В этих «онегинских отступлениях» истинная лирика, может быть, лучшее, что в поэзии Скотт написал. Из-за них, кстати, роман и не влючили в двадцатитомное собрание Скотта — не понравилось кому-то, что поэт «прославляет разных консервативных английских деятелей, врагов России»

Позднее вспоминил я: этот «кто-то» был всесильный тогда профессор-стукач Р.Самарин, редактор этого издания.

…По сути дела под флагом Вальтера Скотта я находился примерно полжизни, как сама Гнедич под флагом Байрона. А может и дольше, если учесть, что отнятый учительницей в 1938 году «Айвенго», которого я читал на уроке под партой, был началом, а вышедший в 2000 году мой перевод «Мармиона» — завершением моей «Скоттиады»…

…Пока «Мармион» «готовился», а в «Литпамятниках» это всегда долго, позвонил мне как-то директор московского издательства «Ладомир», приехавший в Париж на несколько дней. Поговорили о всяком, и он спросил, не хочу ли я перевести средневековую анонимную поэму «Сэр Гавейн и Зелёный рыцарь», которую он очень любит. Я сказал, что не читал. Он настоятельно посоветовал прочесть, а может быть…

Так и вышло. Достали мы с Леной текст, сначала поэтический перевод на современный английский. Напомнило это десятки «переводов» «Слова о полку». Потом купили «двуязычное» издание: подлинный староанглийский текст, а на соседних страницах, современный английский подстрочник. Лена повертела, повертела, и мало помалу стала понимать этот английский 1400 года!

А перевод, и верно, зазвучал забавно!

«Литпамятники» приняли к изданию. Комментариями и прочим аппаратом занялся молодой учёный Сергей Оверченко в Институте Мировой литературы. В середине 2003 года и эта книга вышла.

А после «Зелёного рыцаря» мы предложили «Литпамятникам» полное собрание стихов Сильвии Плат. Они согласились. Так что вот уже пару лет оно лежит у них готовое. Авось. Долго у них всегда… Вот только в марте 2005 года подписали наконец в печать.

Ну, зато время остаётся и поработать, и попутешествовать…

В Альпах.2001 год

…Познакомились мы у Марьи лет пять тому назад с издателем Игорем Захаровым. Ему понравились тогда элиотовские коты в моём переводе. Захаров издал «Котов» двуязычно, с подлинными текстами. Два тиража разошлись.

После моего перевода «Котов» он выпустил, тоже в двуязычных изданиях, стихи Огдена Нэша в переводе Иры Комаровой, мою Сильвию Плат (около 30 стихотворений) и Хиллара Беллока в переводе Жоры Бена.

Так сама собой незаметно создалась двуязычная серия захаровского издательства, в которой, пока, все переводчики — всё из того же семинара Татьяны Григорьевны Гнедич.

Вот уже четыре книжки. Изящные чёрные книжечки с белым шрифтом названий. Английская и американская поэзия на двух языках, в подлиннике и в переводе.

Готовится и пятая книжка: Великий английско-валлийский поэт Дилан Томас.
....
ЗАДАНИЯ:
A: Верните без изменений строки набора данных от строки, содержащей «Screen dimensions: 446x251», до последней строки набора включительно.
B: Допишите продолжение воспоминаний о переводах английской поэзии, начав сразу после последнего предложения фрагмента.

Строки из набора данных
....
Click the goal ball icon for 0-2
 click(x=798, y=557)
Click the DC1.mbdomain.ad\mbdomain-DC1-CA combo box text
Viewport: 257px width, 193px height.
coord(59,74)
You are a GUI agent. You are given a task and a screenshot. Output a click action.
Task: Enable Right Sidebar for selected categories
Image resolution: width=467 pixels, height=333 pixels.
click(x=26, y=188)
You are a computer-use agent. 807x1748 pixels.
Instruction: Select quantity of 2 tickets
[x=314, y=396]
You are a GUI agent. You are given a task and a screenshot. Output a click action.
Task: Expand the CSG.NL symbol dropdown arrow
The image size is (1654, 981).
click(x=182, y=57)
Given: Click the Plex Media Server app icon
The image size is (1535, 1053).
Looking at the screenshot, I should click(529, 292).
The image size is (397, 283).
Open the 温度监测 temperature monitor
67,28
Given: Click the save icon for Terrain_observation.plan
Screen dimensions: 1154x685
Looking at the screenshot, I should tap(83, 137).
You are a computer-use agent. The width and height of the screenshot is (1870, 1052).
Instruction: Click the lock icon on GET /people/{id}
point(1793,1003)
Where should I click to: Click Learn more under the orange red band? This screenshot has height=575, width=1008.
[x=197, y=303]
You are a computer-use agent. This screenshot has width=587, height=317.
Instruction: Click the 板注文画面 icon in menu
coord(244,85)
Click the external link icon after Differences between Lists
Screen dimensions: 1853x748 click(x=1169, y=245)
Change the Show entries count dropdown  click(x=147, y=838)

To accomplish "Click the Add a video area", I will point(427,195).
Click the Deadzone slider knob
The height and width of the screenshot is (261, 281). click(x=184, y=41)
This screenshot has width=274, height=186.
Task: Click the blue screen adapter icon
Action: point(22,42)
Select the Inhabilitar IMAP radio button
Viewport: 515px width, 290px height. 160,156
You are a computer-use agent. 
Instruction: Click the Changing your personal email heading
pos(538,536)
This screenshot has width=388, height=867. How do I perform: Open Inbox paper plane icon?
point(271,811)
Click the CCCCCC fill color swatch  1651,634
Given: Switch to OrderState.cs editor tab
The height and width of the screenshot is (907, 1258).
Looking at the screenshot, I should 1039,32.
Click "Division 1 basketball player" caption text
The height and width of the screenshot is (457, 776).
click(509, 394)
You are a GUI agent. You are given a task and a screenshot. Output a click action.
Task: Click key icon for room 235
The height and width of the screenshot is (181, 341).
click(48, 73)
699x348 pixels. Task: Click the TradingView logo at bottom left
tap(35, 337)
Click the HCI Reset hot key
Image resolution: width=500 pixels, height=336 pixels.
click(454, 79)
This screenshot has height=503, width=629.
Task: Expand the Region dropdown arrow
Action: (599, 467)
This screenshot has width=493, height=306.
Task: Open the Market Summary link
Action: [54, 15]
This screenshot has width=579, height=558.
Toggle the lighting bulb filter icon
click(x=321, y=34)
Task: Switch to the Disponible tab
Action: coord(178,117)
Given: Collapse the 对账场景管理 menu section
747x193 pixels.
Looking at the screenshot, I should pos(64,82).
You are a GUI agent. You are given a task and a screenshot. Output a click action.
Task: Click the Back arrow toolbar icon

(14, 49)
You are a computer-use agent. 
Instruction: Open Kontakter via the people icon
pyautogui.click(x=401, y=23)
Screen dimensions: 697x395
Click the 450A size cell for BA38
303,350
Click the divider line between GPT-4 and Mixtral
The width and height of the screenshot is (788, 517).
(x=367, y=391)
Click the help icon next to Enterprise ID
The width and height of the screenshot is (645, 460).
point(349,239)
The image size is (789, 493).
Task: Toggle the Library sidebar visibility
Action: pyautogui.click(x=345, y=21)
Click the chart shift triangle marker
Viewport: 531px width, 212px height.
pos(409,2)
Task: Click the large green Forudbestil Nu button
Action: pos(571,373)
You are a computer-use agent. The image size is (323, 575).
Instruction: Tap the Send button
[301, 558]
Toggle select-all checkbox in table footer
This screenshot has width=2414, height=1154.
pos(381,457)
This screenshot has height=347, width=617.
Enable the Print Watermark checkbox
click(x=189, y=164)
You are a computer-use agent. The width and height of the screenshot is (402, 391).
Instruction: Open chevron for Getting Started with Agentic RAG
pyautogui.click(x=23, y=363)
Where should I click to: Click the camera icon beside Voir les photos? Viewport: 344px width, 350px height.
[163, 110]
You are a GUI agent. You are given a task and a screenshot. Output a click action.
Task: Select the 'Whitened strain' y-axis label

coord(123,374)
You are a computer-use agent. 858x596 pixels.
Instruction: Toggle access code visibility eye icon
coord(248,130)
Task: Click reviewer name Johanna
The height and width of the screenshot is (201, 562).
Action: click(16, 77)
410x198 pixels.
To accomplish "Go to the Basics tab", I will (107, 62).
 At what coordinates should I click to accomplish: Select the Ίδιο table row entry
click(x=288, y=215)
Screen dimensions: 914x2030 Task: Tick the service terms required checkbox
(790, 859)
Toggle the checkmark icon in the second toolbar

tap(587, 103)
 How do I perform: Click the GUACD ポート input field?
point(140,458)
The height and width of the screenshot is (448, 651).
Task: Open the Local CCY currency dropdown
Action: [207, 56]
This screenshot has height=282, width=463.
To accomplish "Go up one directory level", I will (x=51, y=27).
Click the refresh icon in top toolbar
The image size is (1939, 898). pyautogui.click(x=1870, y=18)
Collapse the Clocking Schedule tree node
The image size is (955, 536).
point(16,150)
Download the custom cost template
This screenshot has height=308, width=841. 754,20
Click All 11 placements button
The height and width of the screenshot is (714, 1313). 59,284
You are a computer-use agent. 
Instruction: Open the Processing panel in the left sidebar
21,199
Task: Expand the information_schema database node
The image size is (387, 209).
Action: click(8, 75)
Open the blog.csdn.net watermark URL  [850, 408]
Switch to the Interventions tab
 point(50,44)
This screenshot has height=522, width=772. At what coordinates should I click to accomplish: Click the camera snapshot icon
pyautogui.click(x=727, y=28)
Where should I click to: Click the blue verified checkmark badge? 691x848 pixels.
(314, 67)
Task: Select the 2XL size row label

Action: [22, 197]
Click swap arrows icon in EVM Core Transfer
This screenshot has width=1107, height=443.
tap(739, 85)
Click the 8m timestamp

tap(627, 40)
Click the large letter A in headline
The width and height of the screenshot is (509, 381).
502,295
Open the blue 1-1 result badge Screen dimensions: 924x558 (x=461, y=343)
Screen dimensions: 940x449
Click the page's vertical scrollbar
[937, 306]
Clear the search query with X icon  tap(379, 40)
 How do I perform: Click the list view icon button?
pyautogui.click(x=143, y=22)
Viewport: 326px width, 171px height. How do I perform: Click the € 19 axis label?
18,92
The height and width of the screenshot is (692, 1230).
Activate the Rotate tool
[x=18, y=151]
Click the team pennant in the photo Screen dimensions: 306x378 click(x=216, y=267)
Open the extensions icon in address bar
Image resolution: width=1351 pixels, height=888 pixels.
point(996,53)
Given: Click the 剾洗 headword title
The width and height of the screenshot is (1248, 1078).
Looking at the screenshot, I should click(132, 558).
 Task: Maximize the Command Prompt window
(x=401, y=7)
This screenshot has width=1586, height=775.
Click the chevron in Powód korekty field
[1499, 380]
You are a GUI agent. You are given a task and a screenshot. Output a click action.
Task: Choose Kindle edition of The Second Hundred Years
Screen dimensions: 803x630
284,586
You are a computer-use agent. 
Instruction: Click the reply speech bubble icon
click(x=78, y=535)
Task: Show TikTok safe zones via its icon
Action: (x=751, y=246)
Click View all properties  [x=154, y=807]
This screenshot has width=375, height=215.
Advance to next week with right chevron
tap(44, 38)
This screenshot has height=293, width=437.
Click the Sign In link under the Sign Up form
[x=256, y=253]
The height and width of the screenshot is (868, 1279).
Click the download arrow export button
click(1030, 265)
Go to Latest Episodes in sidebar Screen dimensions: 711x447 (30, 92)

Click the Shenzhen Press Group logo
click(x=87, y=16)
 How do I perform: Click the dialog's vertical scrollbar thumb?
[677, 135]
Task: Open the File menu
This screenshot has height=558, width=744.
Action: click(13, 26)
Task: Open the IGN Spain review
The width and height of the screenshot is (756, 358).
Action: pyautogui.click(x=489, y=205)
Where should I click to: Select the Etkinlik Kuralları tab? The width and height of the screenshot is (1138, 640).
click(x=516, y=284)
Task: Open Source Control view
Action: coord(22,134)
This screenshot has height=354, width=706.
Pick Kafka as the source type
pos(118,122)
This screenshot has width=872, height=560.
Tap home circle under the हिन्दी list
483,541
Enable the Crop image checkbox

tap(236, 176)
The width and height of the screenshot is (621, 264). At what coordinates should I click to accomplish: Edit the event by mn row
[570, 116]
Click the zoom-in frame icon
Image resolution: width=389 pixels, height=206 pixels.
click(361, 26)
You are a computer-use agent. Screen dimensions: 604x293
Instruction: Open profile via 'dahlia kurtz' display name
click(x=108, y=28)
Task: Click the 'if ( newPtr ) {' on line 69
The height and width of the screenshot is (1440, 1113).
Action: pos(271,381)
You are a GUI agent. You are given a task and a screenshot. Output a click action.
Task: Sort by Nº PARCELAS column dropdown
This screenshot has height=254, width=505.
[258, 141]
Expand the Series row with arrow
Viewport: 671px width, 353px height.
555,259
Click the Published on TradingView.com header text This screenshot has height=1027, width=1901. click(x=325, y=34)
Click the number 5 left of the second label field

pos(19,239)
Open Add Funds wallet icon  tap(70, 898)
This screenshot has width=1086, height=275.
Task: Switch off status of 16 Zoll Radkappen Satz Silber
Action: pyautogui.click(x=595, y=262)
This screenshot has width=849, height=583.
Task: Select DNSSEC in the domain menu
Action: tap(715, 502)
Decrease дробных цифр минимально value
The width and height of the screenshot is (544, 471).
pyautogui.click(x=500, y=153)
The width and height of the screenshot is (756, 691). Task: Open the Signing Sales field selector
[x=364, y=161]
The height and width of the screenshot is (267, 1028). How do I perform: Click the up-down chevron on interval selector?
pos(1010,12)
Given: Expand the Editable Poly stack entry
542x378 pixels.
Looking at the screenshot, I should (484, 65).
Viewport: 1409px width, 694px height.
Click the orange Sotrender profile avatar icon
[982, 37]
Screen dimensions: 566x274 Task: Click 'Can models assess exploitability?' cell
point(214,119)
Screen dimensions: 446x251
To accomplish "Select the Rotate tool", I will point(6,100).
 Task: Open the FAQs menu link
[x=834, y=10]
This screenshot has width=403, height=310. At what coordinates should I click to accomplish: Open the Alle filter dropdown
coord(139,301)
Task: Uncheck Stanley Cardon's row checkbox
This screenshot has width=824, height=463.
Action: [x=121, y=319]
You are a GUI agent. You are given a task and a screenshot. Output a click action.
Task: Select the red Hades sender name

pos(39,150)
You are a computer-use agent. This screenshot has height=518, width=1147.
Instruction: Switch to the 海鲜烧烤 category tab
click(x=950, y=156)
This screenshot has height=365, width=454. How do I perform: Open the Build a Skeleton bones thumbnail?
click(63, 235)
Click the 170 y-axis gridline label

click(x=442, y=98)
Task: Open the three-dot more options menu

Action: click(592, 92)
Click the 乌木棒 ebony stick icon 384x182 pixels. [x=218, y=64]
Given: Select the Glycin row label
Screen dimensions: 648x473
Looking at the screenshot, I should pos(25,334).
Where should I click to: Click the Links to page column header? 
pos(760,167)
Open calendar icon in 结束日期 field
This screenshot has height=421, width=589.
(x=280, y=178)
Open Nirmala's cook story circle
....
ОТВЕТЫ:
A:
Screen dimensions: 446x251
To accomplish "Select the Rotate tool", I will point(6,100).
 Task: Open the FAQs menu link
[x=834, y=10]
This screenshot has width=403, height=310. At what coordinates should I click to accomplish: Open the Alle filter dropdown
coord(139,301)
Task: Uncheck Stanley Cardon's row checkbox
This screenshot has width=824, height=463.
Action: [x=121, y=319]
You are a GUI agent. You are given a task and a screenshot. Output a click action.
Task: Select the red Hades sender name

pos(39,150)
You are a computer-use agent. This screenshot has height=518, width=1147.
Instruction: Switch to the 海鲜烧烤 category tab
click(x=950, y=156)
This screenshot has height=365, width=454. How do I perform: Open the Build a Skeleton bones thumbnail?
click(63, 235)
Click the 170 y-axis gridline label

click(x=442, y=98)
Task: Open the three-dot more options menu

Action: click(592, 92)
Click the 乌木棒 ebony stick icon 384x182 pixels. [x=218, y=64]
Given: Select the Glycin row label
Screen dimensions: 648x473
Looking at the screenshot, I should pos(25,334).
Where should I click to: Click the Links to page column header? 
pos(760,167)
Open calendar icon in 结束日期 field
This screenshot has height=421, width=589.
(x=280, y=178)
Open Nirmala's cook story circle

B:
В Лондон едем теперь всего три часа, из них минут сорок под Ламаншем по туннелю. С вокзала Ватерлоо — ещё полчаса на метро.

…К станции метро встретить нас подкатывает на ярко красной, слегка пижонистой машинке Жора Бен.

…А помнишь, Жора, как ты с Таней четверть века тому назад притащился ко мне в Медон из Мюнхена на жучке-фольксвагене, каком-то «полуавтомате», у которого, пока ты доехал эти 800 км, две скорости из четырех уже не работали? Или даже в начале поездки отказали? Мы с тобой на нём всё-таки в Сюренн (это всего километров за семь от нашего дома) к Ефиму Григорьевичу ещё съездили. А назавтра вы бросили у меня это чудо техники и уехали в Мюнхен на поезде!

…Четверть века вроде прошло, но я не знаю, заметили мы это, или не совсем?

Г. Бен с нашей собакой Нюшей…

…На Би Би Си в студии. Стол четверорогий: из него торчат четыре микрофона. Рядом сидит ветеран русского зарубежного радио Леонид Владимиров, старый, старый… Таня Бен… Лена. Сева Новгородцев — ведущий. Передача из цикла «Сева-оборот» (бибисишники её кратко «обормотом» именуют). Разговариваем, я читаю что-то из «Котов» Элиота. Звучат мелодии из этого знаменитого мюзикла.

…Идём с Леной и Таней пешком по Лондону, шумному, толкотливому, но как всегда уютному…

…Букинисты на Черринг Кроссе. В руках у меня толстый однотомник: Эдгар По… Как я был бы немыслимо счастлив, достанься мне эта книга там, в Питере, году в 58 ом!

…А сегодня, как писал Галич, «пылится в моей передней взрослый велосипед…»

Работаем вместе с Леной. И Сильвию Плат, и Дерека Уолкотта, и Дилана Томаса разбирали вместе (мне никогда бы самому не распутать всю английскую паутину ассоциаций этих сложнейших поэтов!)

…Лена пишет комментарии, предисловия. Потом слушает стихи, читает глазами, делает редакторские замечания. И всё это сверх преподавательской работы в институте. Все её «компьютерные науки» вовсе не мешают литературной работе. Возможно даже, что наоборот…

…Вот получаю от Захарова свою книгу, которая только что вышла: «Стихи разных лет». На задней стороне обложки фотография. Как всегда, очень мастерская фотография работы Вали Павловой.

Вот я. Вот моя собака. Вот жизнь, которая продолжается.

Надеюсь, верую, вовеки не придёт

Ко мне позорное благоразумие. — В. Маяковский.

Да заравствует легкомыслие! — Дж. Казанова.

Ссылки

[1] В этом смысле иду я по стопам одного из моих учителей, а именно, Ефима Григорьевича Эткинда (см. его «Записки незаговорщика» и «Барселонскую прозу»).

[2] Роман в стихах В.Скотта, который я начал переводить году в шестидесятом, а опубликован он был только в 2000 г, в «Литпамятниках». Все упомянутые тут места фигурируют в этом романе.

[3] В основном сидели они на радиоперехвате, и посему мы с Артуром вдвоём вели для них «курс матюга».